Venturelli contro Gobbi - C’era ingiuria (ma non diffamazione che è un reato più grave) nei tre post che il criminologo Michel Venturelli postò nel settembre 2016 contro Norman Gobbi. Se Piazza attacca frontale, Venturelli punge con dosi da cavallo di sarcasmo nel suo parallelismo col nazismo. Sotto la foto di Gobbi che stringe la mano a Papa Francesco, scrive: «Pio XI diede la mano a Hitler». Risultato: cinque mesi dopo il procuratore generale John Noseda condanna il criminologo a 50 aliquote e 800 franchi di multa. Venturelli annuncia subito opposizione al decreto, «la pretura - fu il suo commento - mi sembra il luogo ideale per discutere sulle differenze tra nazismo e gobbismo». Ma in tribunale la vicenda non è mai approdata.
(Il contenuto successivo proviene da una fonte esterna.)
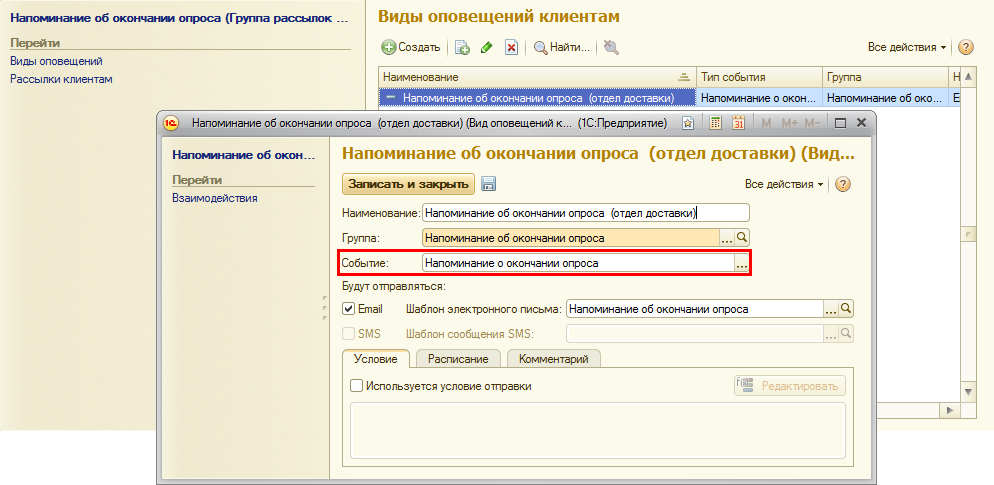Open the 'Рассылки клиентам' link in the left panel
Screen dimensions: 994x485
(61, 79)
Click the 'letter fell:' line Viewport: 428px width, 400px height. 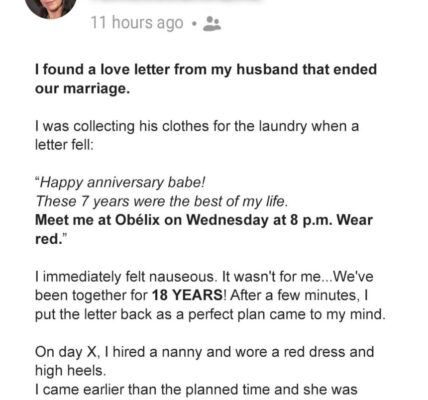[64, 145]
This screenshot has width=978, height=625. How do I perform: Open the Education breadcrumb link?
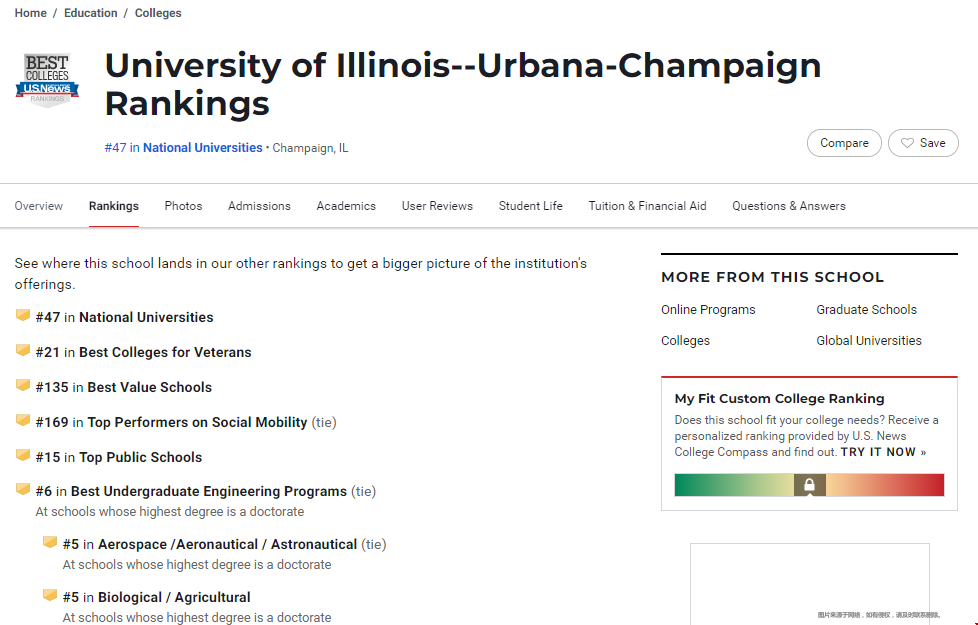tap(90, 13)
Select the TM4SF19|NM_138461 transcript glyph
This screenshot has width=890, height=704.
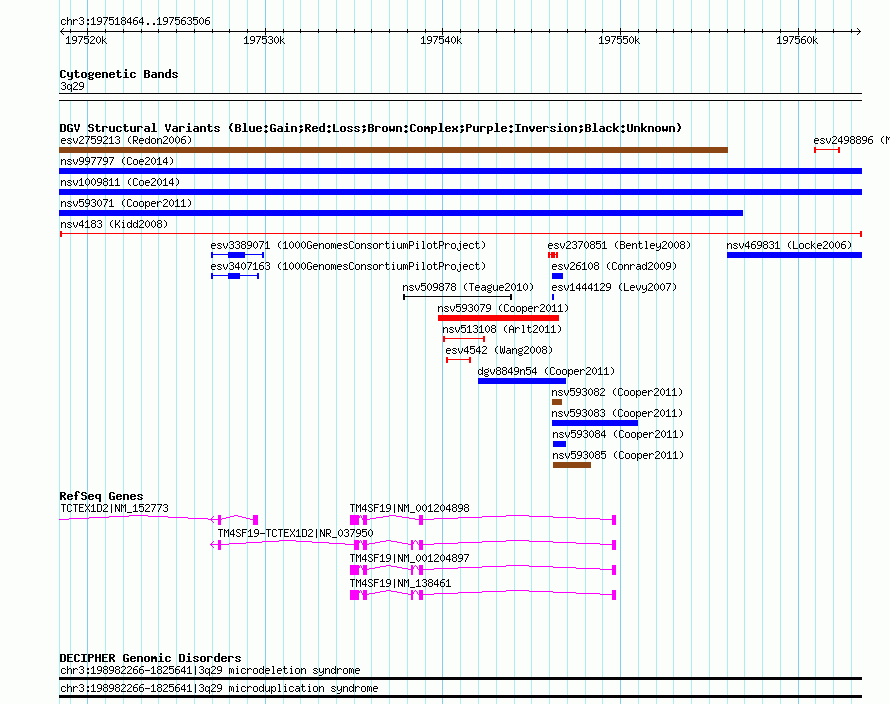(483, 595)
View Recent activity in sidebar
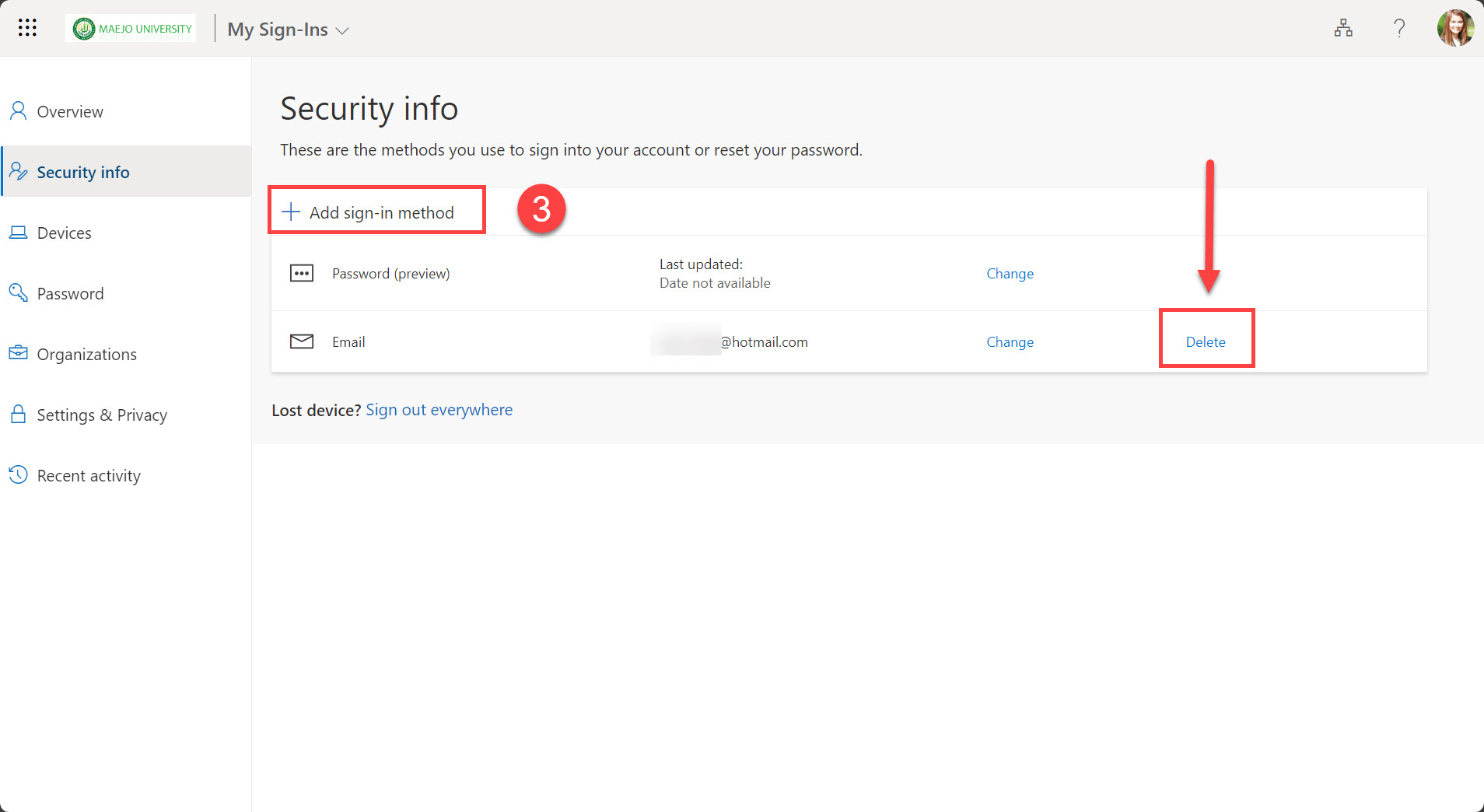Image resolution: width=1484 pixels, height=812 pixels. (x=89, y=476)
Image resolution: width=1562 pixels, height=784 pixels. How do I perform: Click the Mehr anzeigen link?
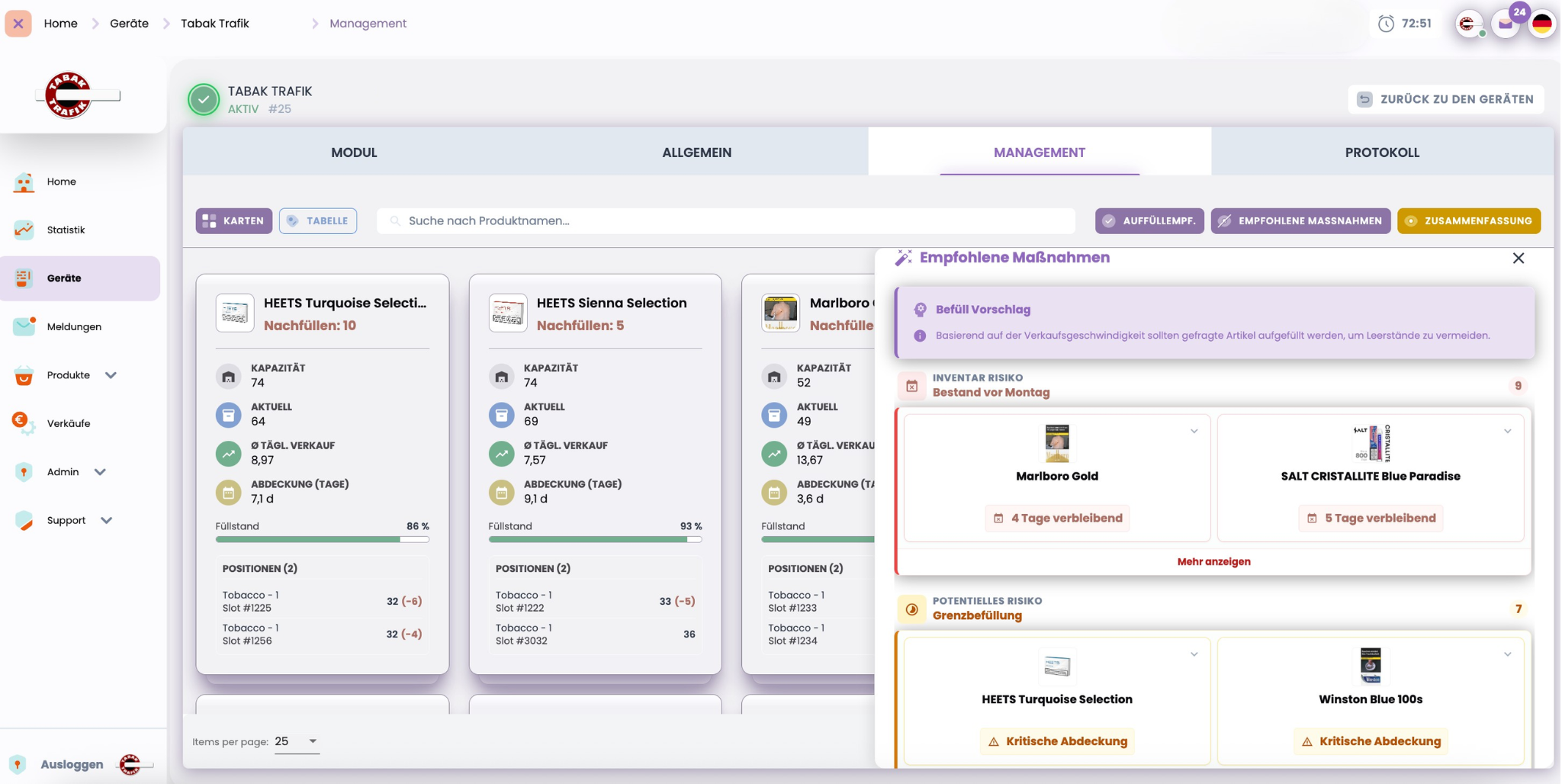1213,562
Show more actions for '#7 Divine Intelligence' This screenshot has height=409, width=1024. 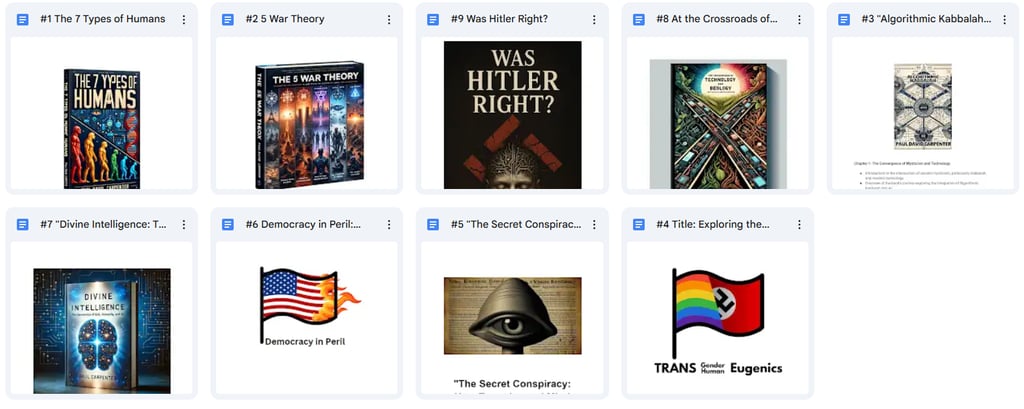coord(184,225)
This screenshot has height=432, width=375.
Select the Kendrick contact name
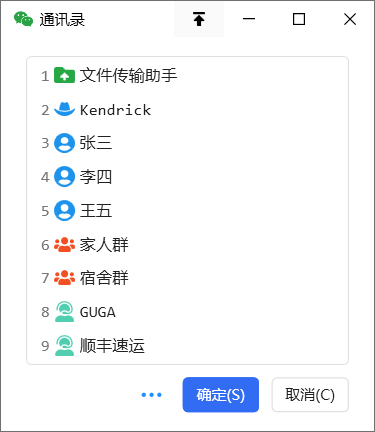(x=115, y=110)
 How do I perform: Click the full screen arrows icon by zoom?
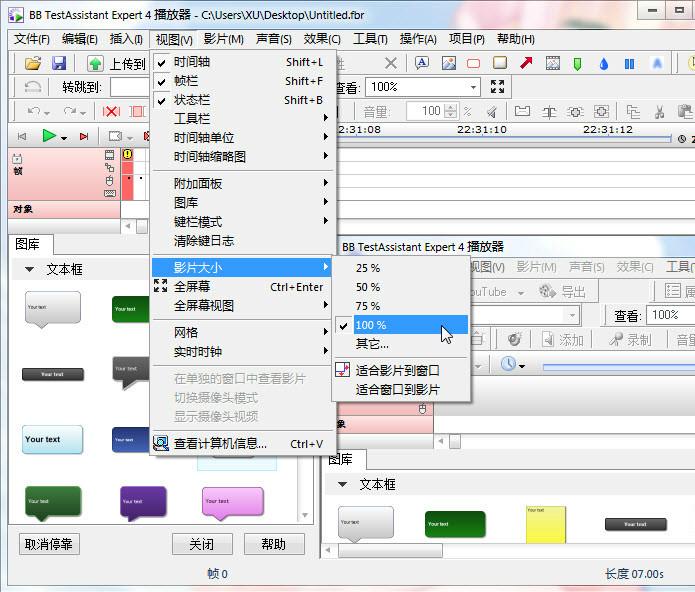pos(497,87)
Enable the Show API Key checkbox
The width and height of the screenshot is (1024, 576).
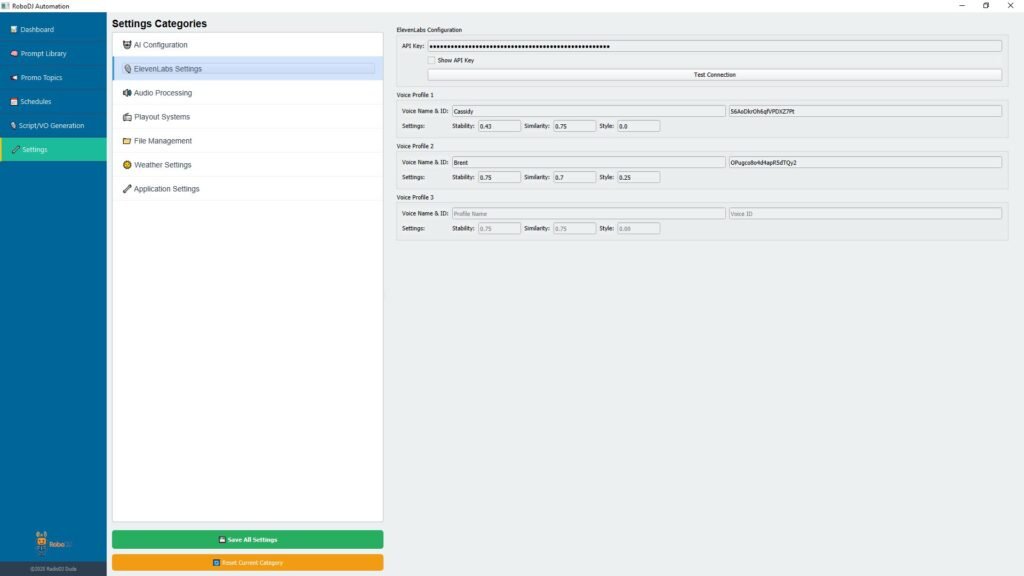(x=431, y=60)
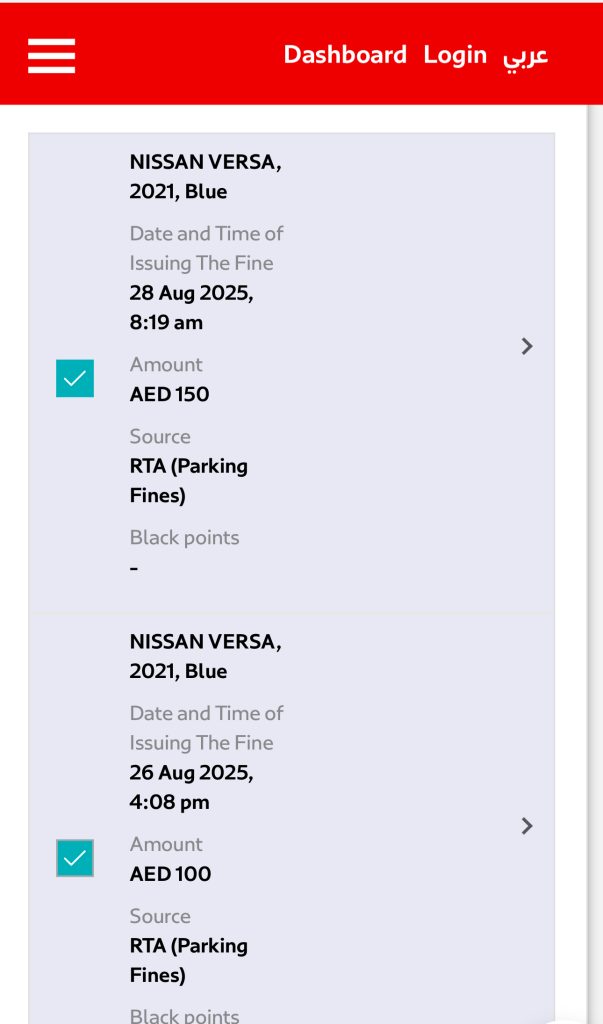
Task: Select RTA source on the AED 100 fine
Action: [188, 961]
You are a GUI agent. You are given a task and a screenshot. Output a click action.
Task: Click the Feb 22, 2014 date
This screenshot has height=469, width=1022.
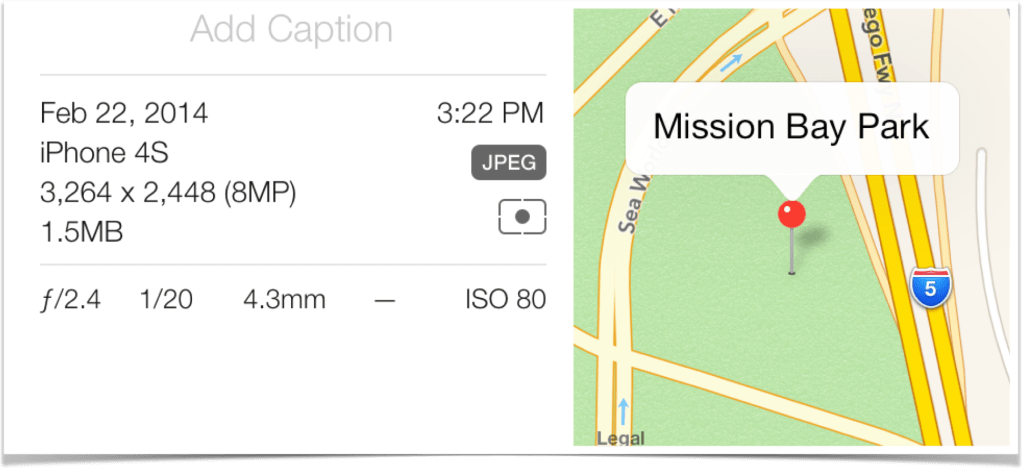tap(124, 113)
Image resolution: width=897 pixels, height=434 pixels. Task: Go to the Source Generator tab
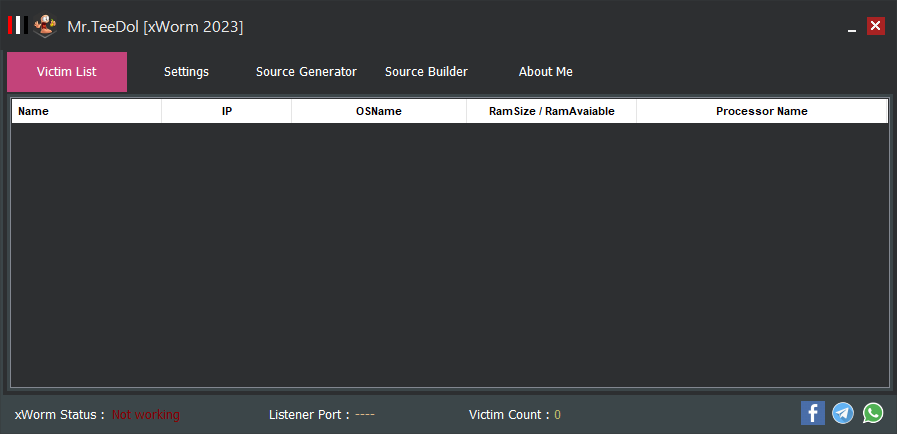(306, 72)
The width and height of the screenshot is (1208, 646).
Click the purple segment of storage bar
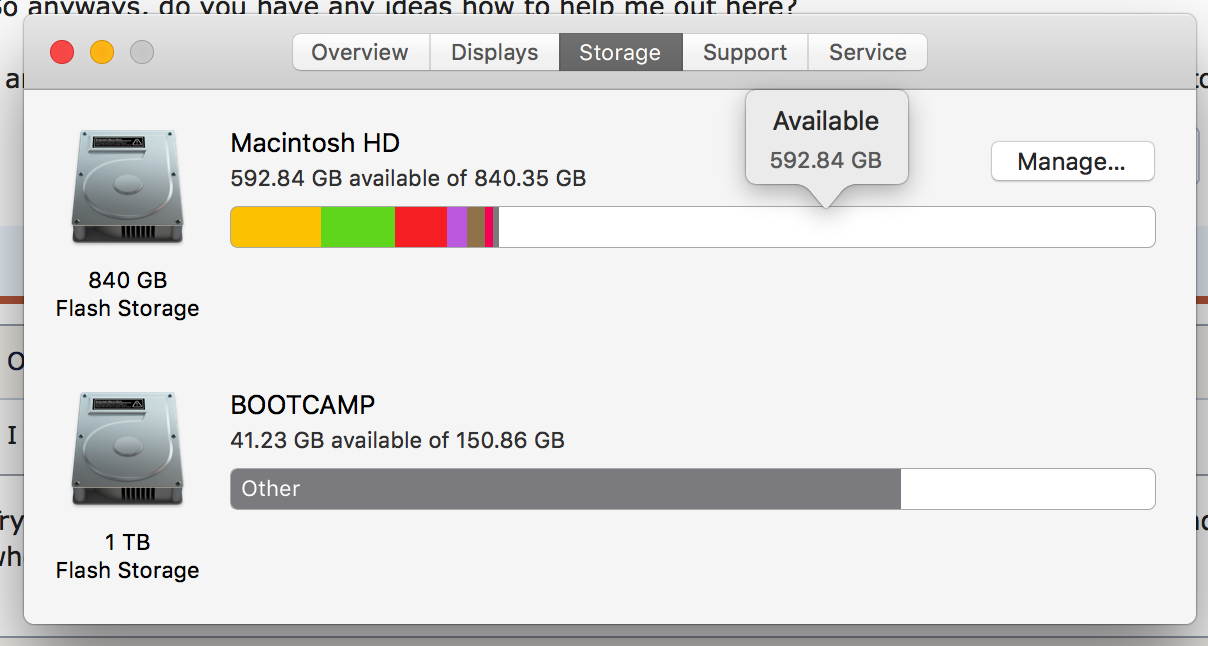(x=457, y=227)
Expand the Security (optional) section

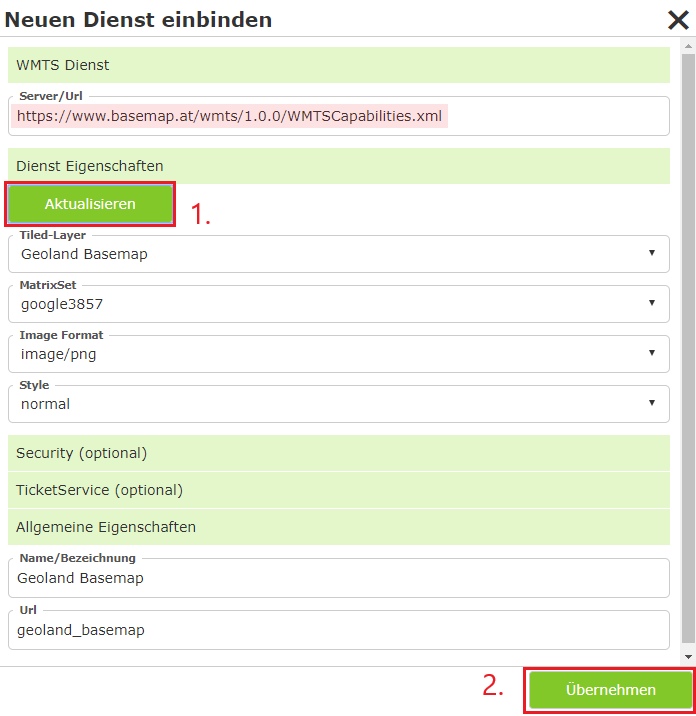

Altri precedenti - Altre due precedenti condanne per attacchi a politici confermano la  “lotteria” delle pene. La satira, nell’ottobre 2016, non salva il responsabile del Diavolo Corrado Mordasini per un apprezzamento sul defunto leader della Lega Giuliano Bignasca: 25 aliquote per diffamazione. Fatale la precisazione “chili” nel post: «tirava come un’aspirapolvere ed è stato condannato per spaccio. Si tratta di chili, non di grammi». Ma per cinque capi su sei del decreto viene prosciolto. Ancora la famiglia Bignasca porta in pretura il direttore del mensile Confronti per l’articolo “10 domande al carpa” del marzo 2012. Marco Cagnotti viene condannato a 15 aliquote per mancata opposizione a pubblicazione punibile e nel settembre 2013 il pretore Siro Quadri conferma il decreto della pp Chiara Borelli.